Items taken from a collection
_ _ _

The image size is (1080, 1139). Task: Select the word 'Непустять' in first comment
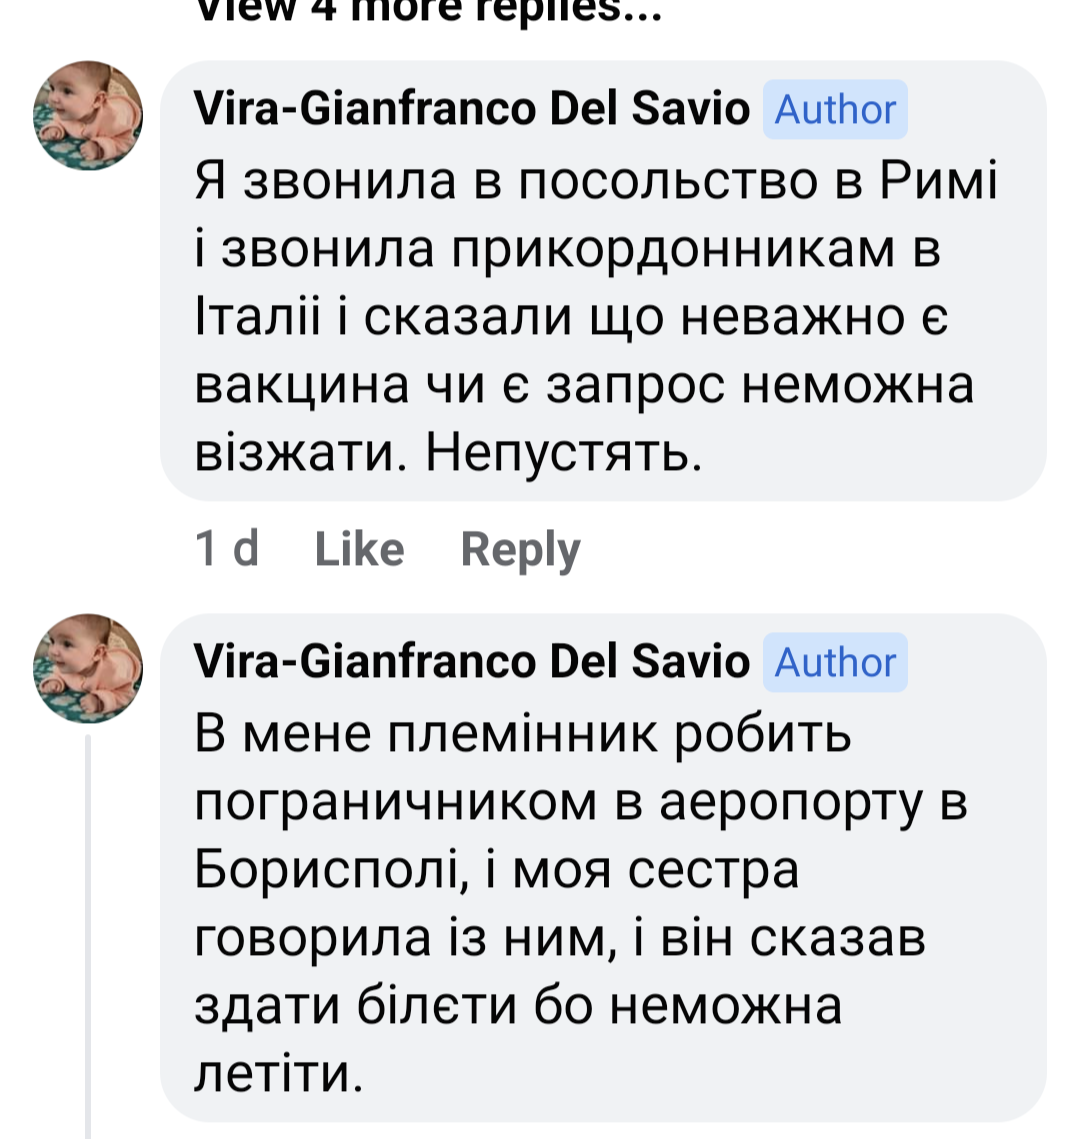[557, 455]
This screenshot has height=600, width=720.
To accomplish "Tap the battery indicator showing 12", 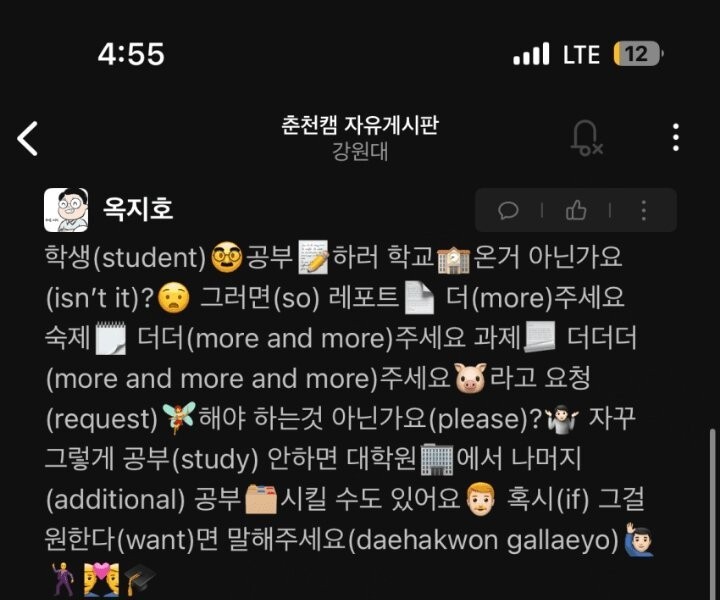I will coord(638,54).
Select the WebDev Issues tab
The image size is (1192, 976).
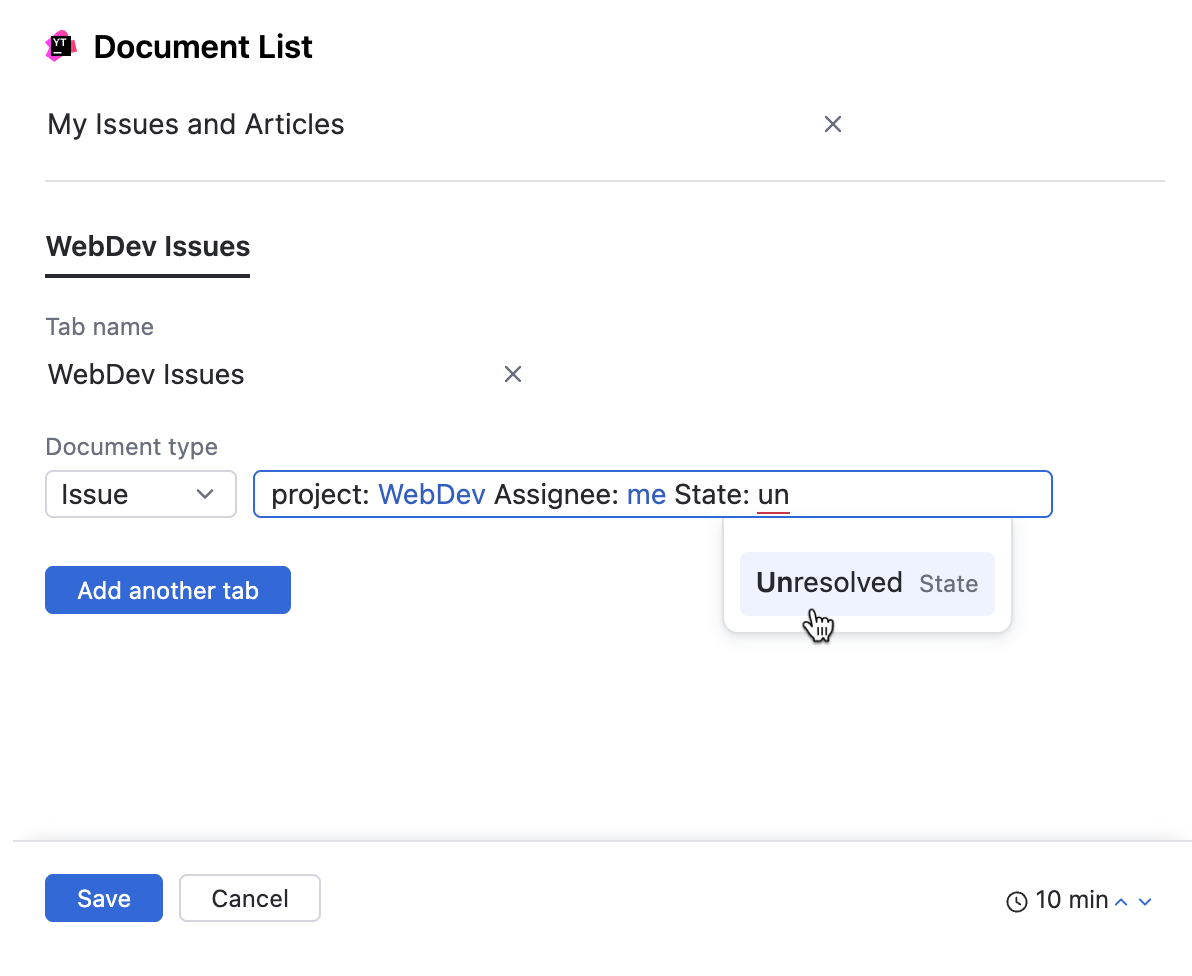[x=147, y=246]
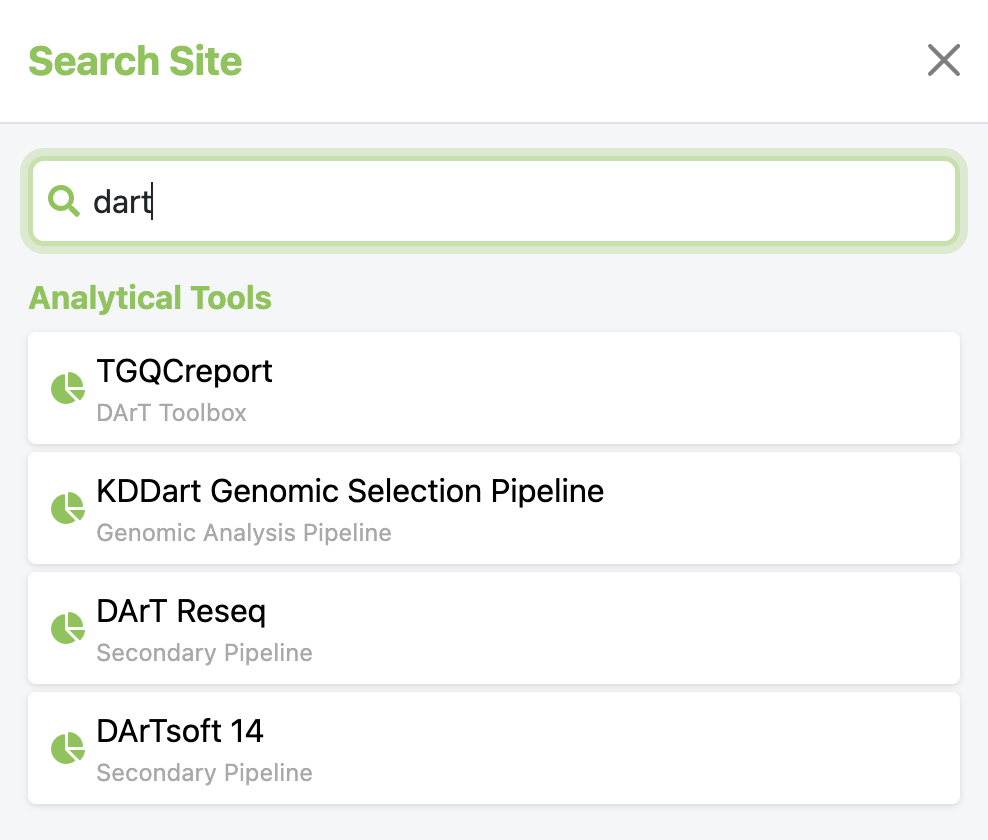The width and height of the screenshot is (988, 840).
Task: Click the green magnifying glass search icon
Action: (64, 202)
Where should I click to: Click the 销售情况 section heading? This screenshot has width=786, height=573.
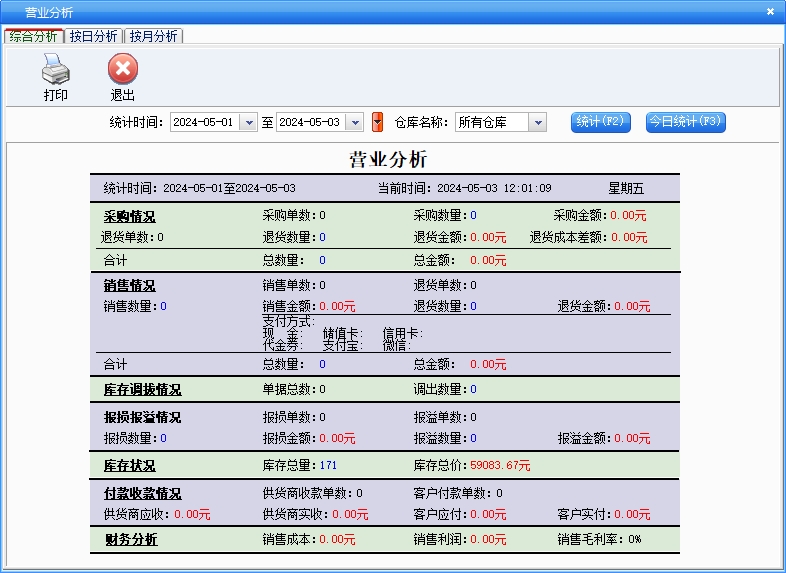click(x=129, y=286)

_ _ _

- DESCRIPTION OF THE TASK
Recast the items, from the line with "Where should I" up to and including the final line of the items, as a Markdown table with the columns "No." and "Line". Omit blank lines, and leave the pictures out of the answer.

- COMPLETE ANSWER
| No. | Line |
|---|---|
| 1 | Where should I click to: Click the 销售情况 section heading? This screenshot has width=786, height=573. |
| 2 | click(x=129, y=286) |